Diageo is a legitimate corporation, selling a lawful product that is already heavily regulated and subject to the second-highest taxes across the 28 member countries of the EU. Let’s not forget either the enormous philanthropic contribution made to the people of Dublin by the Guinness family over decades. Irish whiskey is one of our biggest export-lead success stories in difficult economic times – surely we should be proud of that?
By using the World Health Organisation’s lowball definition of binge-drinking – three to four pints in one sitting – we are warned by the neo-prohibitionists that 1.35 million Irish people are “drinking harmfully”, a figure which simply does not accord with day-to-day reality.

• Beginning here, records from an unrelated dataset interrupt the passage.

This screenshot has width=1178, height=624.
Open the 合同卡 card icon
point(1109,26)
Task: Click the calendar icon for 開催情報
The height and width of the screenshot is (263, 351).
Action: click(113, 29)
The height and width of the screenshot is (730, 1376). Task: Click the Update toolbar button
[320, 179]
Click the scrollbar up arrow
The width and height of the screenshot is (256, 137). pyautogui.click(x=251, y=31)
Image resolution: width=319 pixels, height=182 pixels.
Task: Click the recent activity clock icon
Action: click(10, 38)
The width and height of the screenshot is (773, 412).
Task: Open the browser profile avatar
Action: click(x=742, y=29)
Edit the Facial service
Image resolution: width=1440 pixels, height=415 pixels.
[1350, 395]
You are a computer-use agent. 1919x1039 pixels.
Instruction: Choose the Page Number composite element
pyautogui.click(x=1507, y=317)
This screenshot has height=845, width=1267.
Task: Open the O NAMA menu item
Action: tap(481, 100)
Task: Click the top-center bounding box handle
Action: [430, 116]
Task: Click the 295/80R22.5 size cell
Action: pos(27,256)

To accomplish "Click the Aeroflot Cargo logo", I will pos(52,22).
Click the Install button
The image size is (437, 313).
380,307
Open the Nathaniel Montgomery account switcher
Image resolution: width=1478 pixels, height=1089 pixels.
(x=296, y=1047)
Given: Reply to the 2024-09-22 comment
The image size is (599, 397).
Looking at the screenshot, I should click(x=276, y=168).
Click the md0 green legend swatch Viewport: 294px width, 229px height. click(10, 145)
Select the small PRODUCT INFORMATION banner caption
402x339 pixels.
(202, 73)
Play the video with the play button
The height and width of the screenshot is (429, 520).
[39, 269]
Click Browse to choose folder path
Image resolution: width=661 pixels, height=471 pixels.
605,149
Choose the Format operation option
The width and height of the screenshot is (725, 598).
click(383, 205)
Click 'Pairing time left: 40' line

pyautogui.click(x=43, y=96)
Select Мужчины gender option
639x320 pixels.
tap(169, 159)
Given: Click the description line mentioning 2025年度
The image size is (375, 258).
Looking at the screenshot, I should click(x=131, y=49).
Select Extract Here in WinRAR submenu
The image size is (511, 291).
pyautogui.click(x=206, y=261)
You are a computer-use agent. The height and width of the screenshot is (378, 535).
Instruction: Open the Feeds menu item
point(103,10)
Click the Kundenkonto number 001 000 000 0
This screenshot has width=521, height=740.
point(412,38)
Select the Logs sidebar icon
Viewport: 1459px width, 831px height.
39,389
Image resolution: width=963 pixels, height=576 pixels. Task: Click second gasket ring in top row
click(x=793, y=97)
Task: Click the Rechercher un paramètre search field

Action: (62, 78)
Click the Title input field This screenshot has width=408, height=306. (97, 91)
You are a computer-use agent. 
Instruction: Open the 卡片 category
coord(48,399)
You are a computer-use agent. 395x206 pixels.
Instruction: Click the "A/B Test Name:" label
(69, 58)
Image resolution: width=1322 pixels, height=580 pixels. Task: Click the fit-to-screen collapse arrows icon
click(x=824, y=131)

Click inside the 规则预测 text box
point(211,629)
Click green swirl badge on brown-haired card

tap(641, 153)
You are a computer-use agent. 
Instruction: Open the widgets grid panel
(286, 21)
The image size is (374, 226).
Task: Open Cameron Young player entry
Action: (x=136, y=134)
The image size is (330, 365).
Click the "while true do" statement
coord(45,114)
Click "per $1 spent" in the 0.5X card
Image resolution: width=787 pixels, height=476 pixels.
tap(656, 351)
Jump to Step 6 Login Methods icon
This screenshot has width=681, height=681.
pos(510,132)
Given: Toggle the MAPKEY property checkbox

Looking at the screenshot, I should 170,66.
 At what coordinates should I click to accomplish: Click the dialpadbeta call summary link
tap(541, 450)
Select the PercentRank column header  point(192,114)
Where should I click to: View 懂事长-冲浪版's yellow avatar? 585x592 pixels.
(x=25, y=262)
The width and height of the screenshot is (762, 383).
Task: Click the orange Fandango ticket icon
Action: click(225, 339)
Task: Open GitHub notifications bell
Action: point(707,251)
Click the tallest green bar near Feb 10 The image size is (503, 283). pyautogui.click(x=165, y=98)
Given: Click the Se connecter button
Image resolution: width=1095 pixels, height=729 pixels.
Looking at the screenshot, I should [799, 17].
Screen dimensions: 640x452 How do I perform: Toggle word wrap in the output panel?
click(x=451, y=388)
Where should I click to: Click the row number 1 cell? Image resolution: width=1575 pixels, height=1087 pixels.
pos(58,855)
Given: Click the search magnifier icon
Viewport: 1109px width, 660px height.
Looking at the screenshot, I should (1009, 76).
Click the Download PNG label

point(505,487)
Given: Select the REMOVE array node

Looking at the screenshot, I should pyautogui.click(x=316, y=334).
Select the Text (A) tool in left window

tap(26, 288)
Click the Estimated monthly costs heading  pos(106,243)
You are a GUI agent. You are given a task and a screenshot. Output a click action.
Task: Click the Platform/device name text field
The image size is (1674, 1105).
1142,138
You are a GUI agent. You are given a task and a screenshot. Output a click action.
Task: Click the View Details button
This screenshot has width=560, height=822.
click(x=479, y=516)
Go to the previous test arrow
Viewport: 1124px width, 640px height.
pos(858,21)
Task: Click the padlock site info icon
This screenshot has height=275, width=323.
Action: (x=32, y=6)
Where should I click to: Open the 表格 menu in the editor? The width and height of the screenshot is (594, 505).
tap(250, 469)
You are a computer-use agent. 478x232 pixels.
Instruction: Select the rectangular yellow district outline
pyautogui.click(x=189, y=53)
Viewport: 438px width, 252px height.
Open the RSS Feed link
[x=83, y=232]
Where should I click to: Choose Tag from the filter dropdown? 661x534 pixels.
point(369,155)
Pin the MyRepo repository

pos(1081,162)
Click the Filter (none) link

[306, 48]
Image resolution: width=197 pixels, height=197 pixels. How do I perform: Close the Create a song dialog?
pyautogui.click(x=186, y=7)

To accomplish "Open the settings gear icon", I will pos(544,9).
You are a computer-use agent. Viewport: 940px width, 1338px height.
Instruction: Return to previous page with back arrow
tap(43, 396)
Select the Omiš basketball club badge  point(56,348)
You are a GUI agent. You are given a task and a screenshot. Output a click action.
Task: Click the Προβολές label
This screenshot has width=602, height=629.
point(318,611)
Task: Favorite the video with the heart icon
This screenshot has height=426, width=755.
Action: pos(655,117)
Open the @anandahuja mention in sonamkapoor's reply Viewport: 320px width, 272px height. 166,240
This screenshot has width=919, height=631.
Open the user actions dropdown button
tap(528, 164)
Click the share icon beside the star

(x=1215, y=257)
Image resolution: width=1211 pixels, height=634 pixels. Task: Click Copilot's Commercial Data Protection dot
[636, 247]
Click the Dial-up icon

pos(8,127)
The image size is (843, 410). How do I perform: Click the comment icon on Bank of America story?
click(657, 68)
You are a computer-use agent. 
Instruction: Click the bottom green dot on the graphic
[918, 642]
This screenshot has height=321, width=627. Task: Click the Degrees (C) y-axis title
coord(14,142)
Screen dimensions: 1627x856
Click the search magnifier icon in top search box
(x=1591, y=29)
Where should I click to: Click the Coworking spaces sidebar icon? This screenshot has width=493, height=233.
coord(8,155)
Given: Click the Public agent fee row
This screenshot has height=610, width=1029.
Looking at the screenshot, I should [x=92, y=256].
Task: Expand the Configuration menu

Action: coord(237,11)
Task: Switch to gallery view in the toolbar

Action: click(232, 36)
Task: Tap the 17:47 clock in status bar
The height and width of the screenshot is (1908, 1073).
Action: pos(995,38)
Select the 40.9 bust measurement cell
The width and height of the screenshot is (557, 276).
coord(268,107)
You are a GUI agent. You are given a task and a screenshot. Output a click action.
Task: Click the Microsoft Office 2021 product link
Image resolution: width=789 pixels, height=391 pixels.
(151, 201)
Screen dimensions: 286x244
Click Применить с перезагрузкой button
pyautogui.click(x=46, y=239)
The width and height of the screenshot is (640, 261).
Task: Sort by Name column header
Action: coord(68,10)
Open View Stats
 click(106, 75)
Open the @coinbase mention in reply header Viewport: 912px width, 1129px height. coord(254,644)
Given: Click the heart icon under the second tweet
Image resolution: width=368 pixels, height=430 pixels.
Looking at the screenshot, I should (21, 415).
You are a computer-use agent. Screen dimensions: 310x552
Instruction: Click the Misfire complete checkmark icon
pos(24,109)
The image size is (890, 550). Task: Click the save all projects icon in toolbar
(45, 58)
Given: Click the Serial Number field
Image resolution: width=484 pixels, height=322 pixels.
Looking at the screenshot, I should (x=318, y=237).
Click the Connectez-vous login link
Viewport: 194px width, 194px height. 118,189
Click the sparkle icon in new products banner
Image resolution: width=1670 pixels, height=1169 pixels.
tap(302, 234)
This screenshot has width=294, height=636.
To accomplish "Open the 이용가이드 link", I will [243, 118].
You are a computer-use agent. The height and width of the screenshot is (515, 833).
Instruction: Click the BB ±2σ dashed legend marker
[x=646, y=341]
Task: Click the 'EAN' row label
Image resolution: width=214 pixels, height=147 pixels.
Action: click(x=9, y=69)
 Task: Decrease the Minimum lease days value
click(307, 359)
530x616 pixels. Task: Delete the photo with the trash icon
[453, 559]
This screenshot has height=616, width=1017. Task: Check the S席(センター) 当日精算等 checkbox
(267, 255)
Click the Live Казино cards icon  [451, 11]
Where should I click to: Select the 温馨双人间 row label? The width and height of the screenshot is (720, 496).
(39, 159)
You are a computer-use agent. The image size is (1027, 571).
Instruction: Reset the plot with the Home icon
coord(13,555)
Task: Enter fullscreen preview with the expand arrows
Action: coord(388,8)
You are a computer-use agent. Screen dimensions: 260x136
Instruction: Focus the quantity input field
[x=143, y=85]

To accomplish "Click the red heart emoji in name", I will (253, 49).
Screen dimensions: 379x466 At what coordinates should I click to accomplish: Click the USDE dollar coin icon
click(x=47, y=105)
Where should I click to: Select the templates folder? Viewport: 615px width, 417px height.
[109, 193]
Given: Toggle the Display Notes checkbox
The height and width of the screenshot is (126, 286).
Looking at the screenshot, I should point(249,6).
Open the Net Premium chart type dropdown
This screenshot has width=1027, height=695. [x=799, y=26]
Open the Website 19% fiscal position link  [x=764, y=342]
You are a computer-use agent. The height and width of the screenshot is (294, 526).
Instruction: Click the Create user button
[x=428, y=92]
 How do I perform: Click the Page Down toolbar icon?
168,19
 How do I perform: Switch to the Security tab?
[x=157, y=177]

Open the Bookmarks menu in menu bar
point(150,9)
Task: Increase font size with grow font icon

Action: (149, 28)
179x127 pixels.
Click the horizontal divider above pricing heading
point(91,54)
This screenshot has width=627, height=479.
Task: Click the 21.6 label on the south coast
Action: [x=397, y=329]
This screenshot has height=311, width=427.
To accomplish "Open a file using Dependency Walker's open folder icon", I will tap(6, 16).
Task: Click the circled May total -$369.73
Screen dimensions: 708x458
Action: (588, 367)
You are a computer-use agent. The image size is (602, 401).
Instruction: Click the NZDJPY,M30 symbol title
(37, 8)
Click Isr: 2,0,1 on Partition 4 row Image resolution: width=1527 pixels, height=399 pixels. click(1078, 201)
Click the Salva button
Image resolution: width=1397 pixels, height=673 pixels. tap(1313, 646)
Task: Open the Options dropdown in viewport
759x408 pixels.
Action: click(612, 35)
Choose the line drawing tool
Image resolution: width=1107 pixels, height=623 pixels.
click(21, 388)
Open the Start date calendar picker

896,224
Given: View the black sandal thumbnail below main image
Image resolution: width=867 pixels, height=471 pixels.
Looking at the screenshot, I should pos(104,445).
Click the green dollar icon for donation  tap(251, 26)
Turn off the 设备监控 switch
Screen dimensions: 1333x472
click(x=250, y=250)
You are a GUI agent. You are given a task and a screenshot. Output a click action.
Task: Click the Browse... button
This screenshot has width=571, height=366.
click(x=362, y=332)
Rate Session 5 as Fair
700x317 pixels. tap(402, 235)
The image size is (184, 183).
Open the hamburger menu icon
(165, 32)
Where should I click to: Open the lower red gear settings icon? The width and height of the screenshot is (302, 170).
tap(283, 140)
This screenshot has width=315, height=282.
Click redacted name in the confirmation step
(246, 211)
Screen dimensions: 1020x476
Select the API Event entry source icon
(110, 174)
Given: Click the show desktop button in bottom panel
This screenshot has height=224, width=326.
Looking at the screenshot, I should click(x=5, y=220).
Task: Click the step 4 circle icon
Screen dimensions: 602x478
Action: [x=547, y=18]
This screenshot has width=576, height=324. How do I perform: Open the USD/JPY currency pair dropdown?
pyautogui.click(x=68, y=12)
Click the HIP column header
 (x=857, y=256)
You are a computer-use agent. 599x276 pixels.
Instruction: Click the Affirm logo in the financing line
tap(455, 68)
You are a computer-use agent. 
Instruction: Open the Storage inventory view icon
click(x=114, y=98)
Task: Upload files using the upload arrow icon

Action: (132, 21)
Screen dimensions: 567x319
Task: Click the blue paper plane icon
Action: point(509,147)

Only this week we learned from the ESRI that life expectancy in Ireland, at 81, has never been higher.
This suggests that we are far from the national public health crisis the doomsayers insist on and we should be intensifying our efforts to help those struggling with genuine alcohol addiction, instead of quibbling over who is funding awareness campaigns. – Yours, etc,
PHILIP DONNELLY,
Clane,
Co Kildare.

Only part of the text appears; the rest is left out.